• [TASK DIRECTIONS]:
Write out the entries below word for word, from the line with "is (2576, 1260)." up to and including the line with "is located at coordinates (572, 78).".
= = = = = = =
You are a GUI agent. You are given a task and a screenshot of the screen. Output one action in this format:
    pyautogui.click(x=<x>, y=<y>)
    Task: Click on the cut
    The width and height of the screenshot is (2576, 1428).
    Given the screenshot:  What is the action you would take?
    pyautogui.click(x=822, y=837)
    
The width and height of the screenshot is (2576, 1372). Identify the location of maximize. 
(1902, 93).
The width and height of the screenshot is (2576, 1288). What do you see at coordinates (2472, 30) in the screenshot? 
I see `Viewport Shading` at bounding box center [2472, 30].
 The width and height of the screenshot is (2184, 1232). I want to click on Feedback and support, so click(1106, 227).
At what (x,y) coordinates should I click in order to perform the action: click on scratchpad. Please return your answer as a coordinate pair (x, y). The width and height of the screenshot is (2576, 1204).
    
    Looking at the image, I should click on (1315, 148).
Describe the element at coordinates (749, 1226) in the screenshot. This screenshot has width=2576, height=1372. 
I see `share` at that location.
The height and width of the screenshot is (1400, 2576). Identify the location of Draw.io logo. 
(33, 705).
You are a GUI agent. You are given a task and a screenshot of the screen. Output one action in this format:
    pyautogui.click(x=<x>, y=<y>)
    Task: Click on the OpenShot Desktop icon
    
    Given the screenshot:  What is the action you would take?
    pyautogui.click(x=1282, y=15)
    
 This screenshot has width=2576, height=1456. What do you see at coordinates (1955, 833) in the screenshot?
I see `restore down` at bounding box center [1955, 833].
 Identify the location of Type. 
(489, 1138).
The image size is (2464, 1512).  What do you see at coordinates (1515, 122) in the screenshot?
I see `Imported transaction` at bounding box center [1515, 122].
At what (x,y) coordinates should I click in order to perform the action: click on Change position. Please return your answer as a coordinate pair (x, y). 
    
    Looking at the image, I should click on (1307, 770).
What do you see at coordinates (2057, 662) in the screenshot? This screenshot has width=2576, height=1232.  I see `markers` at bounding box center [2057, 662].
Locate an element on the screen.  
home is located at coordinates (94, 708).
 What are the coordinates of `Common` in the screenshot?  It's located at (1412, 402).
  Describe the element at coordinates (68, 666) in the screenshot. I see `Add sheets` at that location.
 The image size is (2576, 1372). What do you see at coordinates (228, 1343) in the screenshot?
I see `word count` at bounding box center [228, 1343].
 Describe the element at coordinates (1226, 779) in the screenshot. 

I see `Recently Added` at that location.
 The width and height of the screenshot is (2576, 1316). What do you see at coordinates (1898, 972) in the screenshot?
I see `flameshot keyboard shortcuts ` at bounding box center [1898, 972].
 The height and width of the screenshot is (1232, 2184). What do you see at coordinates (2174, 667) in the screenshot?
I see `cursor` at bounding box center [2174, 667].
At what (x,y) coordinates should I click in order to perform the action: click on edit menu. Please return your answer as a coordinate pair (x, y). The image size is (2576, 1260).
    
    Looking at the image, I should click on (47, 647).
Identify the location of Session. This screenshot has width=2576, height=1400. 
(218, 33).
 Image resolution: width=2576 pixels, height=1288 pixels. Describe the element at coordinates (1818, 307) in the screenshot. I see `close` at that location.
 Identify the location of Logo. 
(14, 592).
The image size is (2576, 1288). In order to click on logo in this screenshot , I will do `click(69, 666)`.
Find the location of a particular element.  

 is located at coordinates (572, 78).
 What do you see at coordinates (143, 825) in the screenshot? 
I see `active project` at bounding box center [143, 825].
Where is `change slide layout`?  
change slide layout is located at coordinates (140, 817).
= = = = = = =
• [CORRECT RESULT]:
At what (x,y) coordinates should I click in order to perform the action: click on edit menu. Please return your answer as a coordinate pair (x, y). The image size is (2576, 1260).
    
    Looking at the image, I should click on (47, 647).
Identify the location of Session. This screenshot has width=2576, height=1400. 
(218, 33).
 Image resolution: width=2576 pixels, height=1288 pixels. Describe the element at coordinates (1818, 307) in the screenshot. I see `close` at that location.
 Identify the location of Logo. 
(14, 592).
The image size is (2576, 1288). In order to click on logo in this screenshot , I will do `click(69, 666)`.
Find the location of a particular element.  

 is located at coordinates (572, 78).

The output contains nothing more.